Stored items:
■ ■ ■

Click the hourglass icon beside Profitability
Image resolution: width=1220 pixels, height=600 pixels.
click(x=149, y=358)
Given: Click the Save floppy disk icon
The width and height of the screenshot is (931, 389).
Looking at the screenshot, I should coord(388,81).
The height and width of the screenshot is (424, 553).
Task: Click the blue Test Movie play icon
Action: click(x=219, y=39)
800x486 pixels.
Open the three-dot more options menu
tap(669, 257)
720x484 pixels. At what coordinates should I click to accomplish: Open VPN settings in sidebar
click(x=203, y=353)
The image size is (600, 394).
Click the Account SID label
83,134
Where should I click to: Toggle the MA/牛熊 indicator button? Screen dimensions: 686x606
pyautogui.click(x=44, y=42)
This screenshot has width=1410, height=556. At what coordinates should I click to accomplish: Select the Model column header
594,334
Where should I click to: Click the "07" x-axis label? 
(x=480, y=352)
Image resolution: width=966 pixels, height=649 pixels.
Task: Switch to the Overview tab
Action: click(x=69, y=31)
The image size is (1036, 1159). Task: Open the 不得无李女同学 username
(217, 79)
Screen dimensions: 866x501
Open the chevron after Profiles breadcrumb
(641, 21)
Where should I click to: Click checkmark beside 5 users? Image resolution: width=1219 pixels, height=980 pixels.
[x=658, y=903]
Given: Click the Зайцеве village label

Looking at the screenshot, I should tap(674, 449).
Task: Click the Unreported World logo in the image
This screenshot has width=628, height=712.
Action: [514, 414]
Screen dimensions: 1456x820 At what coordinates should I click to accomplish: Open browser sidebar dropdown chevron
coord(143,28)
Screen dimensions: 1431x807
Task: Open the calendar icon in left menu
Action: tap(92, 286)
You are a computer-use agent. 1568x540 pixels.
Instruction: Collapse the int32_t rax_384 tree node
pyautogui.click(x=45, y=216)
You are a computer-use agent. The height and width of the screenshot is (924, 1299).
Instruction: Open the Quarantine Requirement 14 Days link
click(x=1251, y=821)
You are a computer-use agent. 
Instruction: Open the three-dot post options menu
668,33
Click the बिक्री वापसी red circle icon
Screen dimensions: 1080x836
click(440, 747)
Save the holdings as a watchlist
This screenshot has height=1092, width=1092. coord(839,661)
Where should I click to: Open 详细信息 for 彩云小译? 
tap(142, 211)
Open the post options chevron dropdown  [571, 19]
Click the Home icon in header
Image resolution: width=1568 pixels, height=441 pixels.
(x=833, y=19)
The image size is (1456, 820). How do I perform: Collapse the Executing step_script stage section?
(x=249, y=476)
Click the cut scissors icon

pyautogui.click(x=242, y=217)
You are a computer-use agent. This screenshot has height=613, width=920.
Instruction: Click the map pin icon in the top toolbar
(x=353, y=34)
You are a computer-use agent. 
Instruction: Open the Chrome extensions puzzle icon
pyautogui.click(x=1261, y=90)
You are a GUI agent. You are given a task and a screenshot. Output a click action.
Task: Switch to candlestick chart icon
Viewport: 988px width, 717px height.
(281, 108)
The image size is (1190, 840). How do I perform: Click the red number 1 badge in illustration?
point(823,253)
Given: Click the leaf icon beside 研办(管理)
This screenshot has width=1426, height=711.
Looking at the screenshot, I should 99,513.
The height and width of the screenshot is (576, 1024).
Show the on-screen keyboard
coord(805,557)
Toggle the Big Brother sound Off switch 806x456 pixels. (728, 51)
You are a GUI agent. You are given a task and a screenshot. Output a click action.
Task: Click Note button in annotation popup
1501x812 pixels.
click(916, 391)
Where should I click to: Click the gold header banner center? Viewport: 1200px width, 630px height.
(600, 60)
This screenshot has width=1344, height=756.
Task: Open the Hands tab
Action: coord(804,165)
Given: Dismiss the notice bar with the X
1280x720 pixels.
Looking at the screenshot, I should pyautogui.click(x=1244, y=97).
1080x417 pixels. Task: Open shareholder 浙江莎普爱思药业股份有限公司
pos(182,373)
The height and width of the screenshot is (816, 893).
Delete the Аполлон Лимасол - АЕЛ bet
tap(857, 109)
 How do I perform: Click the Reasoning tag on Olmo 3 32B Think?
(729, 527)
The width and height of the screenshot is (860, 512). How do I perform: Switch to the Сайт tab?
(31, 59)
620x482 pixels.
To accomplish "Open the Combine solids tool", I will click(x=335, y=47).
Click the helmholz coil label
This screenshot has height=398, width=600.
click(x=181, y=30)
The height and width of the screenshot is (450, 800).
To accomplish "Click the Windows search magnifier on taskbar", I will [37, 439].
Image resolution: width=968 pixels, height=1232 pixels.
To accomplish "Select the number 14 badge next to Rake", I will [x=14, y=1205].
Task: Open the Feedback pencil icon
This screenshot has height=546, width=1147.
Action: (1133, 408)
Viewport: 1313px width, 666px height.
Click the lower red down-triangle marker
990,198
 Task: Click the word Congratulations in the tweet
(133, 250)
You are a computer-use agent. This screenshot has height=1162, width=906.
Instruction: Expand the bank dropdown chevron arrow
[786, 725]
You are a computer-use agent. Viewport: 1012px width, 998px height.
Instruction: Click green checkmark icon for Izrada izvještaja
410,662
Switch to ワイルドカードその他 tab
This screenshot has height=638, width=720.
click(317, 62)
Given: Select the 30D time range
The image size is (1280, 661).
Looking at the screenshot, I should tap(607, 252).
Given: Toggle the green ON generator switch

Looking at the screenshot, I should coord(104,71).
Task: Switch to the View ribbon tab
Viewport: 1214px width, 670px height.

■ ■ ■

Copy all of the data above line for line, changing nothing.

FULL SOLUTION:
Click the hourglass icon beside Profitability
Image resolution: width=1220 pixels, height=600 pixels.
click(x=149, y=358)
Given: Click the Save floppy disk icon
The width and height of the screenshot is (931, 389).
Looking at the screenshot, I should coord(388,81).
The height and width of the screenshot is (424, 553).
Task: Click the blue Test Movie play icon
Action: click(x=219, y=39)
800x486 pixels.
Open the three-dot more options menu
tap(669, 257)
720x484 pixels. At what coordinates should I click to accomplish: Open VPN settings in sidebar
click(x=203, y=353)
The image size is (600, 394).
Click the Account SID label
83,134
Where should I click to: Toggle the MA/牛熊 indicator button? Screen dimensions: 686x606
pyautogui.click(x=44, y=42)
This screenshot has width=1410, height=556. At what coordinates should I click to accomplish: Select the Model column header
594,334
Where should I click to: Click the "07" x-axis label? 
(x=480, y=352)
Image resolution: width=966 pixels, height=649 pixels.
Task: Switch to the Overview tab
Action: click(x=69, y=31)
The image size is (1036, 1159). Task: Open the 不得无李女同学 username
(217, 79)
Screen dimensions: 866x501
Open the chevron after Profiles breadcrumb
(641, 21)
Where should I click to: Click checkmark beside 5 users? Image resolution: width=1219 pixels, height=980 pixels.
[x=658, y=903]
Given: Click the Зайцеве village label

Looking at the screenshot, I should tap(674, 449).
Task: Click the Unreported World logo in the image
This screenshot has width=628, height=712.
Action: [514, 414]
Screen dimensions: 1456x820 At what coordinates should I click to accomplish: Open browser sidebar dropdown chevron
coord(143,28)
Screen dimensions: 1431x807
Task: Open the calendar icon in left menu
Action: tap(92, 286)
You are a computer-use agent. 1568x540 pixels.
Instruction: Collapse the int32_t rax_384 tree node
pyautogui.click(x=45, y=216)
You are a computer-use agent. The height and width of the screenshot is (924, 1299).
Instruction: Open the Quarantine Requirement 14 Days link
click(x=1251, y=821)
You are a computer-use agent. 
Instruction: Open the three-dot post options menu
668,33
Click the बिक्री वापसी red circle icon
Screen dimensions: 1080x836
click(440, 747)
Save the holdings as a watchlist
This screenshot has height=1092, width=1092. coord(839,661)
Where should I click to: Open 详细信息 for 彩云小译? 
tap(142, 211)
Open the post options chevron dropdown  [571, 19]
Click the Home icon in header
Image resolution: width=1568 pixels, height=441 pixels.
(x=833, y=19)
The image size is (1456, 820). How do I perform: Collapse the Executing step_script stage section?
(x=249, y=476)
Click the cut scissors icon

pyautogui.click(x=242, y=217)
You are a computer-use agent. This screenshot has height=613, width=920.
Instruction: Click the map pin icon in the top toolbar
(x=353, y=34)
You are a computer-use agent. 
Instruction: Open the Chrome extensions puzzle icon
pyautogui.click(x=1261, y=90)
You are a GUI agent. You are given a task and a screenshot. Output a click action.
Task: Switch to candlestick chart icon
Viewport: 988px width, 717px height.
(281, 108)
The image size is (1190, 840). How do I perform: Click the red number 1 badge in illustration?
point(823,253)
Given: Click the leaf icon beside 研办(管理)
This screenshot has width=1426, height=711.
Looking at the screenshot, I should 99,513.
The height and width of the screenshot is (576, 1024).
Show the on-screen keyboard
coord(805,557)
Toggle the Big Brother sound Off switch 806x456 pixels. (728, 51)
You are a GUI agent. You are given a task and a screenshot. Output a click action.
Task: Click Note button in annotation popup
1501x812 pixels.
click(916, 391)
Where should I click to: Click the gold header banner center? Viewport: 1200px width, 630px height.
(600, 60)
This screenshot has width=1344, height=756.
Task: Open the Hands tab
Action: coord(804,165)
Given: Dismiss the notice bar with the X
1280x720 pixels.
Looking at the screenshot, I should pyautogui.click(x=1244, y=97).
1080x417 pixels. Task: Open shareholder 浙江莎普爱思药业股份有限公司
pos(182,373)
The height and width of the screenshot is (816, 893).
Delete the Аполлон Лимасол - АЕЛ bet
tap(857, 109)
 How do I perform: Click the Reasoning tag on Olmo 3 32B Think?
(729, 527)
The width and height of the screenshot is (860, 512). How do I perform: Switch to the Сайт tab?
(31, 59)
620x482 pixels.
To accomplish "Open the Combine solids tool", I will click(x=335, y=47).
Click the helmholz coil label
This screenshot has height=398, width=600.
click(x=181, y=30)
The height and width of the screenshot is (450, 800).
To accomplish "Click the Windows search magnifier on taskbar", I will [37, 439].
Image resolution: width=968 pixels, height=1232 pixels.
To accomplish "Select the number 14 badge next to Rake", I will [x=14, y=1205].
Task: Open the Feedback pencil icon
This screenshot has height=546, width=1147.
Action: (1133, 408)
Viewport: 1313px width, 666px height.
Click the lower red down-triangle marker
990,198
 Task: Click the word Congratulations in the tweet
(133, 250)
You are a computer-use agent. This screenshot has height=1162, width=906.
Instruction: Expand the bank dropdown chevron arrow
[786, 725]
You are a computer-use agent. Viewport: 1012px width, 998px height.
Instruction: Click green checkmark icon for Izrada izvještaja
410,662
Switch to ワイルドカードその他 tab
This screenshot has height=638, width=720.
click(317, 62)
Given: Select the 30D time range
The image size is (1280, 661).
Looking at the screenshot, I should tap(607, 252).
Given: Toggle the green ON generator switch

Looking at the screenshot, I should coord(104,71).
Task: Switch to the View ribbon tab
Viewport: 1214px width, 670px height.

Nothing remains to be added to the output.